— begin TASK DATA —
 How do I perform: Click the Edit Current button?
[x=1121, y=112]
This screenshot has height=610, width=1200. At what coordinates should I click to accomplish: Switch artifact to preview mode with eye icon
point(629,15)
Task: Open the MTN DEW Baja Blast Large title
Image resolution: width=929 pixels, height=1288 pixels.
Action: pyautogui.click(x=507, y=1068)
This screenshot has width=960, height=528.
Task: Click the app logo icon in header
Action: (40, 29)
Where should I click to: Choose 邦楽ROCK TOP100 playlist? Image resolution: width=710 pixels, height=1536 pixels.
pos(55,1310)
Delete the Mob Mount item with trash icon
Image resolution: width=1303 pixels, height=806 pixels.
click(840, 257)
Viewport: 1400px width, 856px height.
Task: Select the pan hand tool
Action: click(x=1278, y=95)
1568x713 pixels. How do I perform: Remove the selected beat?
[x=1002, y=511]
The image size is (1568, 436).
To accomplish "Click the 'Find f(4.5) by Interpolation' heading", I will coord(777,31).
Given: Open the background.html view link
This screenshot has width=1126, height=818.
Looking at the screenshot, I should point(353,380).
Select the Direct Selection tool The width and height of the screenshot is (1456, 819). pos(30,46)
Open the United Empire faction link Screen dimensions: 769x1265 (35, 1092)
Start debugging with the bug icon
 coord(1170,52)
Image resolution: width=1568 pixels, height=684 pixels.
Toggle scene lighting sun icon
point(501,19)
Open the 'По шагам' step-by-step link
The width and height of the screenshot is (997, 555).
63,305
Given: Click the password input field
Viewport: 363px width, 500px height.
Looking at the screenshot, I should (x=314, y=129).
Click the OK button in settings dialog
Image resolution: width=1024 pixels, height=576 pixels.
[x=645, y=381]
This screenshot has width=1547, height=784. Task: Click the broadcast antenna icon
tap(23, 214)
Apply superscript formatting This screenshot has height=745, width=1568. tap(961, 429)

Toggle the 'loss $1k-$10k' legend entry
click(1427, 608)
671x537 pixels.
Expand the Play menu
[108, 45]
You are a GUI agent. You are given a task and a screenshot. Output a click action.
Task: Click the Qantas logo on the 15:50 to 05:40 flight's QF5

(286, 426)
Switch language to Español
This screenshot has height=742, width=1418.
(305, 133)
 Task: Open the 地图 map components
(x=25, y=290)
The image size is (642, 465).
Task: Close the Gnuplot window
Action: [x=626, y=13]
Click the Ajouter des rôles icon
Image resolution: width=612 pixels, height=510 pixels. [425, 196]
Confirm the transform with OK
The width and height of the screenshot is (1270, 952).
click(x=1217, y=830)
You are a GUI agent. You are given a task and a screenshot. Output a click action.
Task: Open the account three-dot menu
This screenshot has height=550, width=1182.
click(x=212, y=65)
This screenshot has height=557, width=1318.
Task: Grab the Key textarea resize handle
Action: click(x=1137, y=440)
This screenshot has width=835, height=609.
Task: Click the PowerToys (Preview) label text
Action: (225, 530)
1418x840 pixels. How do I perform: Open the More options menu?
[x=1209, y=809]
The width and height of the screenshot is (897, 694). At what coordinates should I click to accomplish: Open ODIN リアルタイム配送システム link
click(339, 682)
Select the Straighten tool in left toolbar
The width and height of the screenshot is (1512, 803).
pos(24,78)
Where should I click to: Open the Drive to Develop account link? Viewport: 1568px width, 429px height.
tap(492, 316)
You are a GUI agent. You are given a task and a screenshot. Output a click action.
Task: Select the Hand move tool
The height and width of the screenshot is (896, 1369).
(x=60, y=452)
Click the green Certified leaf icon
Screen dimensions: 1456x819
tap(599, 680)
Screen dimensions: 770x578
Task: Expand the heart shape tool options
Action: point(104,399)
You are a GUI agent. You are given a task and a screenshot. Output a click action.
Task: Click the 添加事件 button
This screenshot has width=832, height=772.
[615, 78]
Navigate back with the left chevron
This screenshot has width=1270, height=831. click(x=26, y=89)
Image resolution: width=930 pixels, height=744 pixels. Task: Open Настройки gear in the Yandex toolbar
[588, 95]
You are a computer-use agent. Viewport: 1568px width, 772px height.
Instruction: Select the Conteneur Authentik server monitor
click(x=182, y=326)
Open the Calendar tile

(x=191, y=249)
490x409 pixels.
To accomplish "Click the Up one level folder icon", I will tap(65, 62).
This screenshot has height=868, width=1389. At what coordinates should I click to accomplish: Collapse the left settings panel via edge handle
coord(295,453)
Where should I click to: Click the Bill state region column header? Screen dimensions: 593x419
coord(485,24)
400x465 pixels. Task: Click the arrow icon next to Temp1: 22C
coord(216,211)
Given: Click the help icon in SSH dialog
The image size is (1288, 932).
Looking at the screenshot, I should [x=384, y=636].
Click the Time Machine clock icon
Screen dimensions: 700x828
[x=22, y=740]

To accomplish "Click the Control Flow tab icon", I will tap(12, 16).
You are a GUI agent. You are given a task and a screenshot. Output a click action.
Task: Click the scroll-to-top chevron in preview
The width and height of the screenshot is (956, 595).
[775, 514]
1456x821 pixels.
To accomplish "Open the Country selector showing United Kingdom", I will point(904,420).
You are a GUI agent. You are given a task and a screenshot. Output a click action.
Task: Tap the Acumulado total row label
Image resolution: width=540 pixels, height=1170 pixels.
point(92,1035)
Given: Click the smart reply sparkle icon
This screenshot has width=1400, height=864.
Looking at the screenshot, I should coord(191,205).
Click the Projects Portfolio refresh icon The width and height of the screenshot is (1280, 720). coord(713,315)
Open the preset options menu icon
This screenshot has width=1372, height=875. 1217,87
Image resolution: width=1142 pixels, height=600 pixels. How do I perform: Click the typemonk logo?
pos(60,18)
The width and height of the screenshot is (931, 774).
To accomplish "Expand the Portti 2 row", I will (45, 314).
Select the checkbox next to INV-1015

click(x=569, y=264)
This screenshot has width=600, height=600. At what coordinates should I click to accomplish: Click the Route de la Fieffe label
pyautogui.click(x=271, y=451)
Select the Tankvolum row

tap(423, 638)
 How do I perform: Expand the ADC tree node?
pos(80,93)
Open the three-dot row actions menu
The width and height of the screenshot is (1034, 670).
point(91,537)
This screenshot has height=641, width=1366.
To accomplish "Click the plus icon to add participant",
— end TASK DATA —
_SHORT TASK_. Transcribe the records from the line containing "This screenshot has height=641, width=1366." through the end of the records, reproducing each line without change.

_EXERCISE RESULT_.
This screenshot has height=641, width=1366.
To accomplish "Click the plus icon to add participant",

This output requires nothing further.